>>

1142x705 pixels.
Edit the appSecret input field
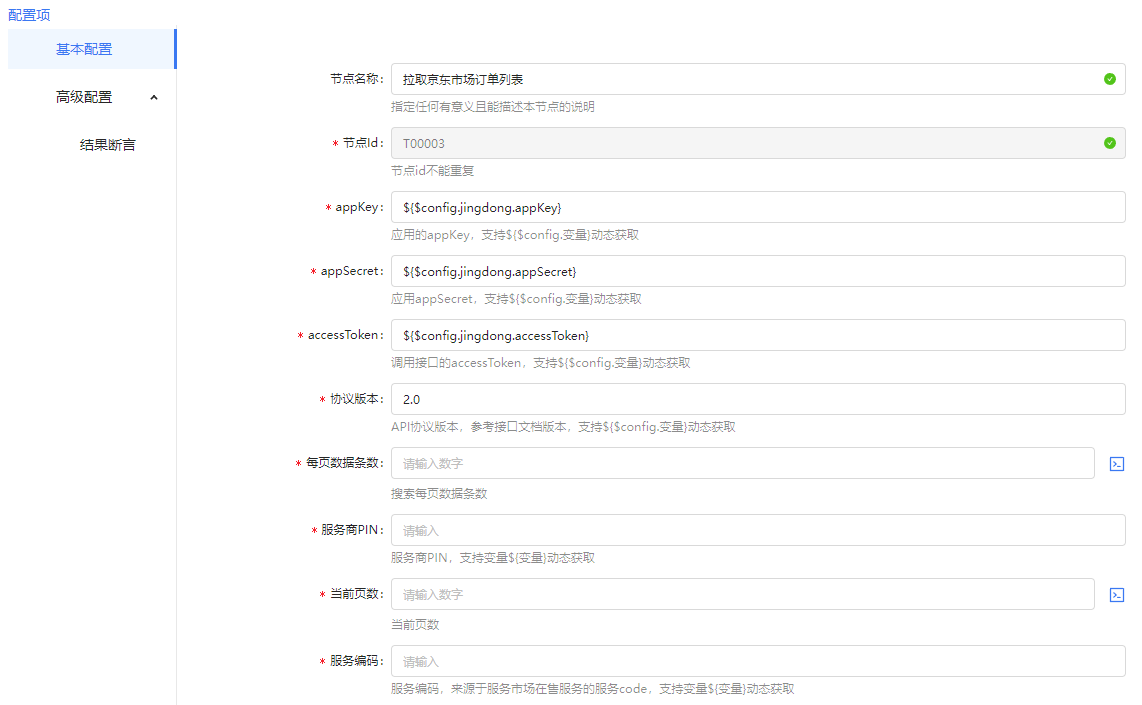(x=757, y=271)
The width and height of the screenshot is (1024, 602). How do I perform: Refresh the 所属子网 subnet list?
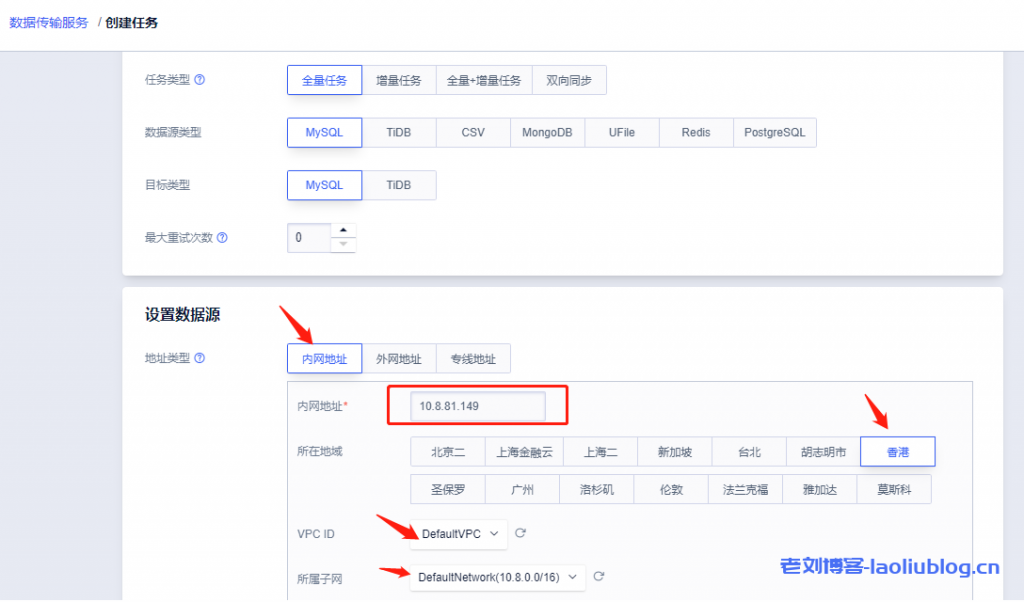[598, 577]
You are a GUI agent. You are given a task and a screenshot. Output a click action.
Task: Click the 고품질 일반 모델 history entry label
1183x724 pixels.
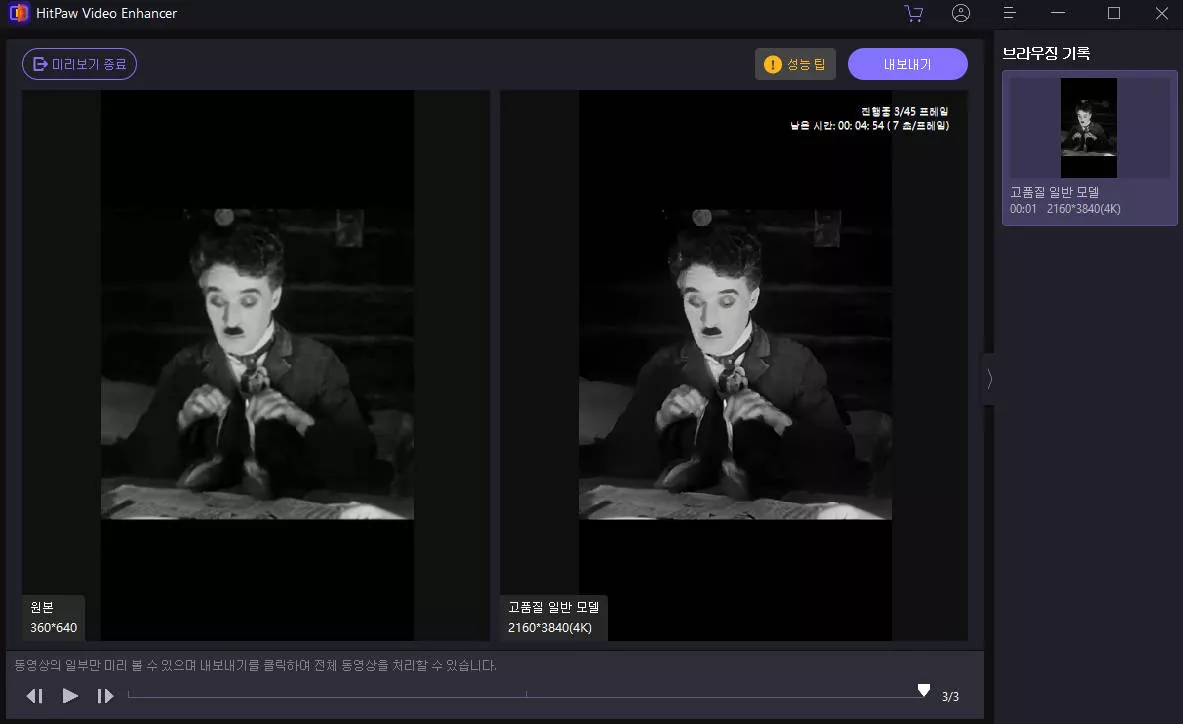click(x=1054, y=192)
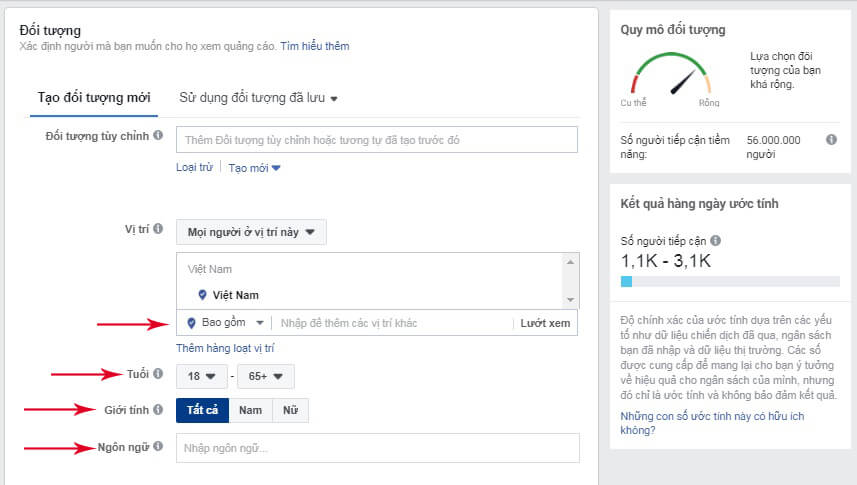
Task: Click the info icon next to Tuổi
Action: point(158,374)
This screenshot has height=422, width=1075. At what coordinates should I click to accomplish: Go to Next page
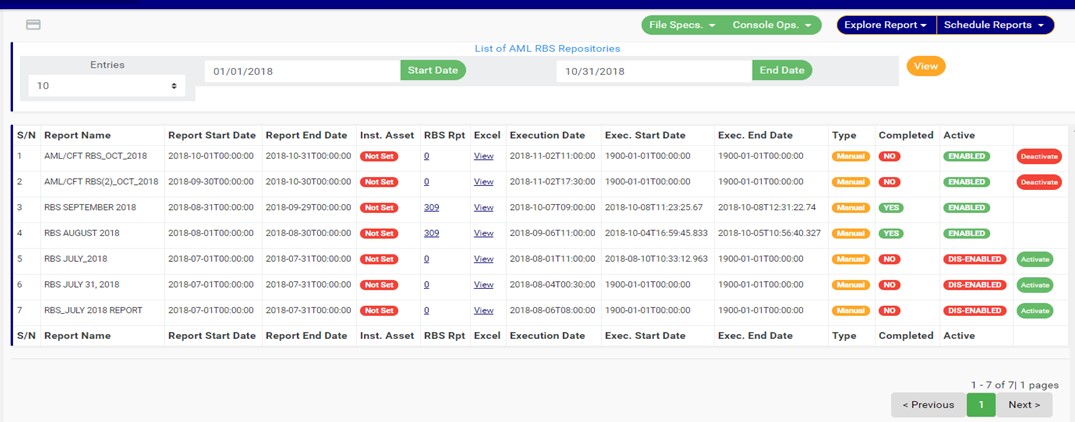(x=1024, y=405)
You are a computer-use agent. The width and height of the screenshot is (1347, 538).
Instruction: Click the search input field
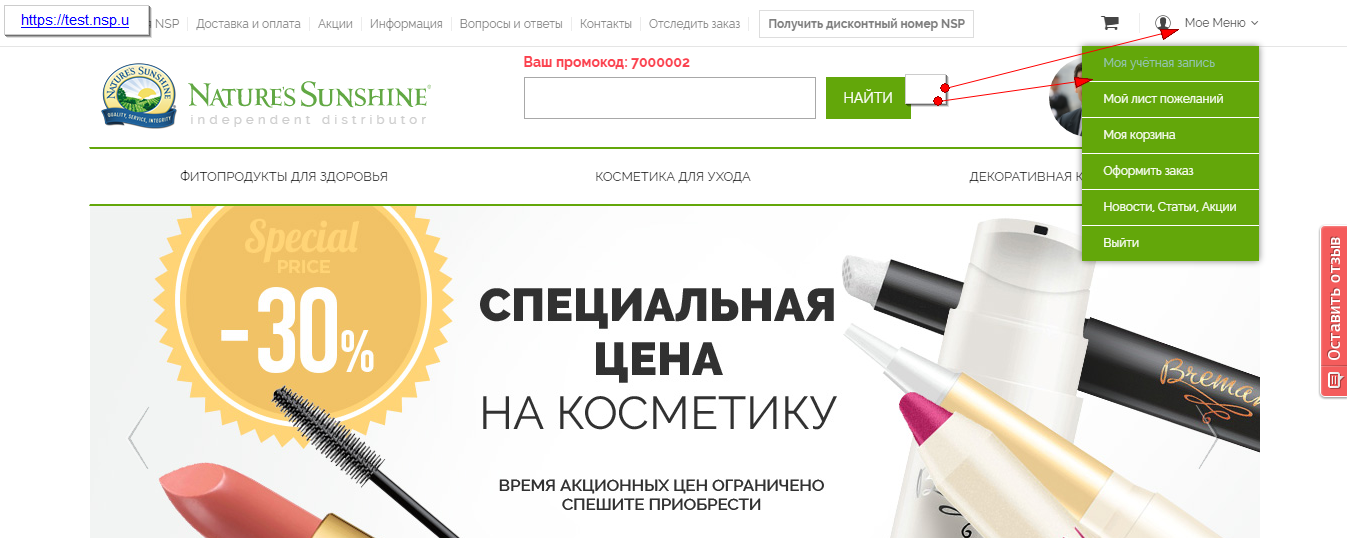point(670,98)
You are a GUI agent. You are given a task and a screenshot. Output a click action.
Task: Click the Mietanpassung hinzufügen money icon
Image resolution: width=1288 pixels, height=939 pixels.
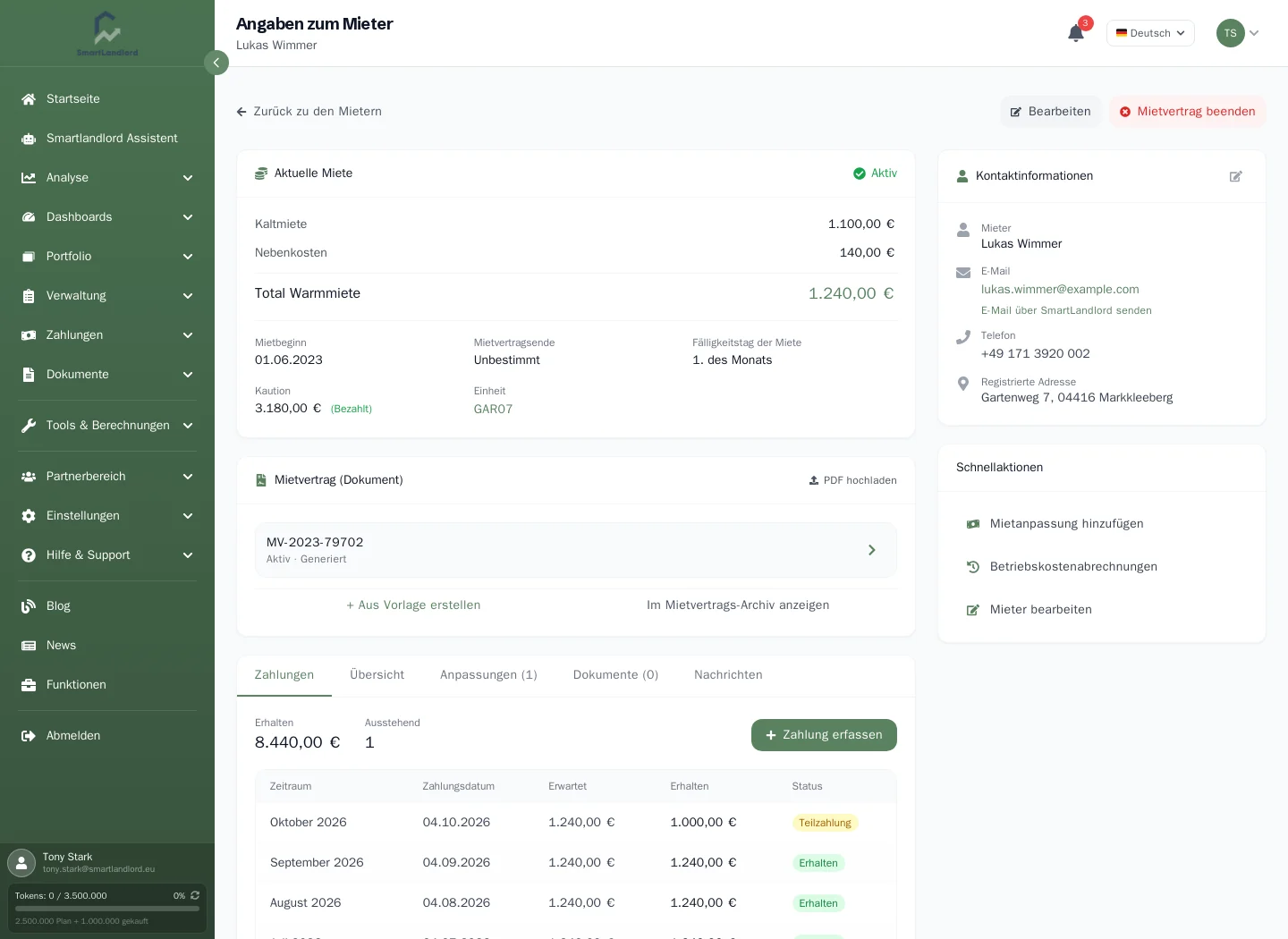tap(973, 524)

<<

* [DESCRIPTION OF THE TASK]
Quote the entries word for word from the line containing "This screenshot has" through the line containing "point(670,98)", including both of those lines. Leave the pictures out.

* [SOLUTION TO THIS PROBLEM]
This screenshot has height=422, width=1075. At what coordinates should I click to accomplish: Go to Next page
(x=1024, y=405)
You are a computer-use agent. The width and height of the screenshot is (1347, 538).
Instruction: Click the search input field
point(670,98)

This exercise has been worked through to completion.